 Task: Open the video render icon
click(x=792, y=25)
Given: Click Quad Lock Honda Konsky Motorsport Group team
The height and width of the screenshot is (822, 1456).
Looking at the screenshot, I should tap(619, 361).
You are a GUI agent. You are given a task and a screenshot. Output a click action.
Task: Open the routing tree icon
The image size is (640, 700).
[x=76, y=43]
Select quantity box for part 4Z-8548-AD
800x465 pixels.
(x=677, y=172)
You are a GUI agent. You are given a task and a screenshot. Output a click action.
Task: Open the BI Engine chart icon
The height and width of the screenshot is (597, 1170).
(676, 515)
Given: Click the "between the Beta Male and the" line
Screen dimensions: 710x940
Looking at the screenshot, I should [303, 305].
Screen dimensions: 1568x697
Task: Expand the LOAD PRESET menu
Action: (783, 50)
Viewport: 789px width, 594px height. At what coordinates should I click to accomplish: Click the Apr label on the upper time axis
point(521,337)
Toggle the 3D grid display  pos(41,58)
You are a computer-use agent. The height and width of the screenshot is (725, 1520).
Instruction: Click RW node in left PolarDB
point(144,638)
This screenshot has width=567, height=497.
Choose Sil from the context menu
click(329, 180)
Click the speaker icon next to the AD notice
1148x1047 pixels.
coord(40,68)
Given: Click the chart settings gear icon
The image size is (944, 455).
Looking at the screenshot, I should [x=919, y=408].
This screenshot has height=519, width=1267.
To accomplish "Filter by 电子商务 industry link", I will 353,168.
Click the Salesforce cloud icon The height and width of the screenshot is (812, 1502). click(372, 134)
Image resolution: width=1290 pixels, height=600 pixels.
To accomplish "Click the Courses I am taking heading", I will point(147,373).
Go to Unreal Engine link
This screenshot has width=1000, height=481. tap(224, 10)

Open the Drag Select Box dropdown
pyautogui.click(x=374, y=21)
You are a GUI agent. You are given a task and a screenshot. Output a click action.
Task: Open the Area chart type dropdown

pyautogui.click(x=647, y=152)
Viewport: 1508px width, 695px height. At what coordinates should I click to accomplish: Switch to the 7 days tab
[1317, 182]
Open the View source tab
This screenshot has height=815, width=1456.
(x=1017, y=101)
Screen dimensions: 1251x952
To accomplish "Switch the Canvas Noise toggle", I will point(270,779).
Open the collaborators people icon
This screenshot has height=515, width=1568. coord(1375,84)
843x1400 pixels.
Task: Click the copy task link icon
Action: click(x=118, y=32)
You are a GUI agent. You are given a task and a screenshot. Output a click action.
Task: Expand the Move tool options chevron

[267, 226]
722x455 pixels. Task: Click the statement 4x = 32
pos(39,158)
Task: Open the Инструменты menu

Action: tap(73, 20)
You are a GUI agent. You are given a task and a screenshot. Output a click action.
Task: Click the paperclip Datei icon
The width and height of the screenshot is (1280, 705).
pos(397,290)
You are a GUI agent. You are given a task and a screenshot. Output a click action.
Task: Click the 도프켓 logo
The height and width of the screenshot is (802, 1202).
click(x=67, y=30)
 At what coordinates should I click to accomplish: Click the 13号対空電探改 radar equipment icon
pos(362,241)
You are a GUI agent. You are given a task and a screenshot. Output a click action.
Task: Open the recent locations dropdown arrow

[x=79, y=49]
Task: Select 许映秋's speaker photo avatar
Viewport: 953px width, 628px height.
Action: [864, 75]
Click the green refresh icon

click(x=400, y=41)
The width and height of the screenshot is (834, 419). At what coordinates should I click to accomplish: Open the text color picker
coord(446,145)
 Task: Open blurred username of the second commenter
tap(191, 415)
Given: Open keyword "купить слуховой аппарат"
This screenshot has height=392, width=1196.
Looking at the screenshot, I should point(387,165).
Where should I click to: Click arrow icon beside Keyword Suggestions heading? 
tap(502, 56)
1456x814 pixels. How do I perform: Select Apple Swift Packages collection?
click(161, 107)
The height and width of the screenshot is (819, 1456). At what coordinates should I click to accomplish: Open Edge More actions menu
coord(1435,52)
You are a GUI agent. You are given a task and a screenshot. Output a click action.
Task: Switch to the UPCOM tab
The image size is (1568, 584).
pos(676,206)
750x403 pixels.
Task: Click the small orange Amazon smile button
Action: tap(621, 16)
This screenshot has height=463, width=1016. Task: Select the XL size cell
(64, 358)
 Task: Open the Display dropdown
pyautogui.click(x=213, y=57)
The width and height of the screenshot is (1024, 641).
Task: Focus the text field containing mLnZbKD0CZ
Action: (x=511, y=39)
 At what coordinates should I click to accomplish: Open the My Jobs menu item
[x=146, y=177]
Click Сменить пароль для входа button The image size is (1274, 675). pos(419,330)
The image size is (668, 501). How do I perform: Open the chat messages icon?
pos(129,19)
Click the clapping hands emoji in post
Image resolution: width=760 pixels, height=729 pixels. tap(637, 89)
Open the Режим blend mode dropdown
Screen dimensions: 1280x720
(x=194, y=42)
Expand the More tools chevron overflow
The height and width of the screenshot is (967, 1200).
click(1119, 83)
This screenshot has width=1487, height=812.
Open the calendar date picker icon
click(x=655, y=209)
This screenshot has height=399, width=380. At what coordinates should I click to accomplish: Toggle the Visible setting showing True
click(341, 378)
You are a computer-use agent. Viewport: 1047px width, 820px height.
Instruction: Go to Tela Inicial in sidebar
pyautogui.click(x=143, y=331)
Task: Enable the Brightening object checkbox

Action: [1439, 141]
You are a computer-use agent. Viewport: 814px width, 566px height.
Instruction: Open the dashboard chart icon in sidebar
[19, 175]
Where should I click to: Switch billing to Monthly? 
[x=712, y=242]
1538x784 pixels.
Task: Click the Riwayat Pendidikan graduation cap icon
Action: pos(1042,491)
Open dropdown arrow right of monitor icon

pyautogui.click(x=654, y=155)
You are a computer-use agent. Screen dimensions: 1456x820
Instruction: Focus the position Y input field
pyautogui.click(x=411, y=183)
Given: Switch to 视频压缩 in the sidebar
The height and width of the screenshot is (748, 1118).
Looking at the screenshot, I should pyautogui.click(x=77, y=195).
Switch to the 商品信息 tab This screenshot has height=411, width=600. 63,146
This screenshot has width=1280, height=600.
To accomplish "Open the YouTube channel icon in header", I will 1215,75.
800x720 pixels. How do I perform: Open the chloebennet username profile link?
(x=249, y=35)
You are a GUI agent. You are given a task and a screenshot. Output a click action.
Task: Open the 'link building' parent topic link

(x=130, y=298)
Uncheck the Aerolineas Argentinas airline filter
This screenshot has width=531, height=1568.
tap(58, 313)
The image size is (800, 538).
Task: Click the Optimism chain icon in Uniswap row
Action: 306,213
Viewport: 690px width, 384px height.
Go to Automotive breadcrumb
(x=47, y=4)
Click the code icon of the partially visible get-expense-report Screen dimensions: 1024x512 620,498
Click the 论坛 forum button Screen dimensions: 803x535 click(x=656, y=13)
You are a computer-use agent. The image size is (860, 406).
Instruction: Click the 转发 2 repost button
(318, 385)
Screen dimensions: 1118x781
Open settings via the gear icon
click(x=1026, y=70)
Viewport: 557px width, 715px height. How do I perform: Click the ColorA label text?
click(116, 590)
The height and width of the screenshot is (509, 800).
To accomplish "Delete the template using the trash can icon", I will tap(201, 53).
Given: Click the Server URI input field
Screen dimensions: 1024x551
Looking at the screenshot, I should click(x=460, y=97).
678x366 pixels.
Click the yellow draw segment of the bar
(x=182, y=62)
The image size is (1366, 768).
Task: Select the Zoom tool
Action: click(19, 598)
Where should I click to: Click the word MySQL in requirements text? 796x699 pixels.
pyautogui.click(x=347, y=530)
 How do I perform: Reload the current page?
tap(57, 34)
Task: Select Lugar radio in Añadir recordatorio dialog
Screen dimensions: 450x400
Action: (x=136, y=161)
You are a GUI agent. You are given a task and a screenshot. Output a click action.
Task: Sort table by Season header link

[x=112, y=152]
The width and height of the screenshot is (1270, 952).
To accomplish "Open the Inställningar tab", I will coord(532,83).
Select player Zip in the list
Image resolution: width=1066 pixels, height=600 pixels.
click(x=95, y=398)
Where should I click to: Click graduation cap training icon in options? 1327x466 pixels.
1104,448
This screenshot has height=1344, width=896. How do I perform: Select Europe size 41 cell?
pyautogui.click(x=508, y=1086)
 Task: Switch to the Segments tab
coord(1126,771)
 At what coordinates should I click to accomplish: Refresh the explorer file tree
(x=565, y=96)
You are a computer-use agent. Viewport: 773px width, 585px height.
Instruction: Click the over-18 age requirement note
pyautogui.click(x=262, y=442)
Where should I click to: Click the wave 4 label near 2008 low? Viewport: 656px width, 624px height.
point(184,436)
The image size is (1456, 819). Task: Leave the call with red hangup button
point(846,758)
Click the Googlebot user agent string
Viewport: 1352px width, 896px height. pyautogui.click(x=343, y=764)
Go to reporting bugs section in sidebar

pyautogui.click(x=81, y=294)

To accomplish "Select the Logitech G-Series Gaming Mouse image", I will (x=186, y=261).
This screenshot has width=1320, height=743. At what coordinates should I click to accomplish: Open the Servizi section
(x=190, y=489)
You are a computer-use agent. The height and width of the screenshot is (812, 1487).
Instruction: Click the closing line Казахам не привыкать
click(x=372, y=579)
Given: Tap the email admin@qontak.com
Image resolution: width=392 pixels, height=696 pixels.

● ● ●

[Work to do] Render everything from the line containing "You are a computer-use agent. Viewport: 1047px" down to the line containing "Action: pos(1042,491)" as a Markdown table with the columns Row and Line, numbering each line in order and omitting blank lines.

[Response]
| Row | Line |
|---|---|
| 1 | You are a computer-use agent. Viewport: 1047px width, 820px height. |
| 2 | Instruction: Go to Tela Inicial in sidebar |
| 3 | pyautogui.click(x=143, y=331) |
| 4 | Task: Enable the Brightening object checkbox |
| 5 | Action: [1439, 141] |
| 6 | You are a computer-use agent. Viewport: 814px width, 566px height. |
| 7 | Instruction: Open the dashboard chart icon in sidebar |
| 8 | [19, 175] |
| 9 | Where should I click to: Switch billing to Monthly?  |
| 10 | [x=712, y=242] |
| 11 | 1538x784 pixels. |
| 12 | Task: Click the Riwayat Pendidikan graduation cap icon |
| 13 | Action: pos(1042,491) |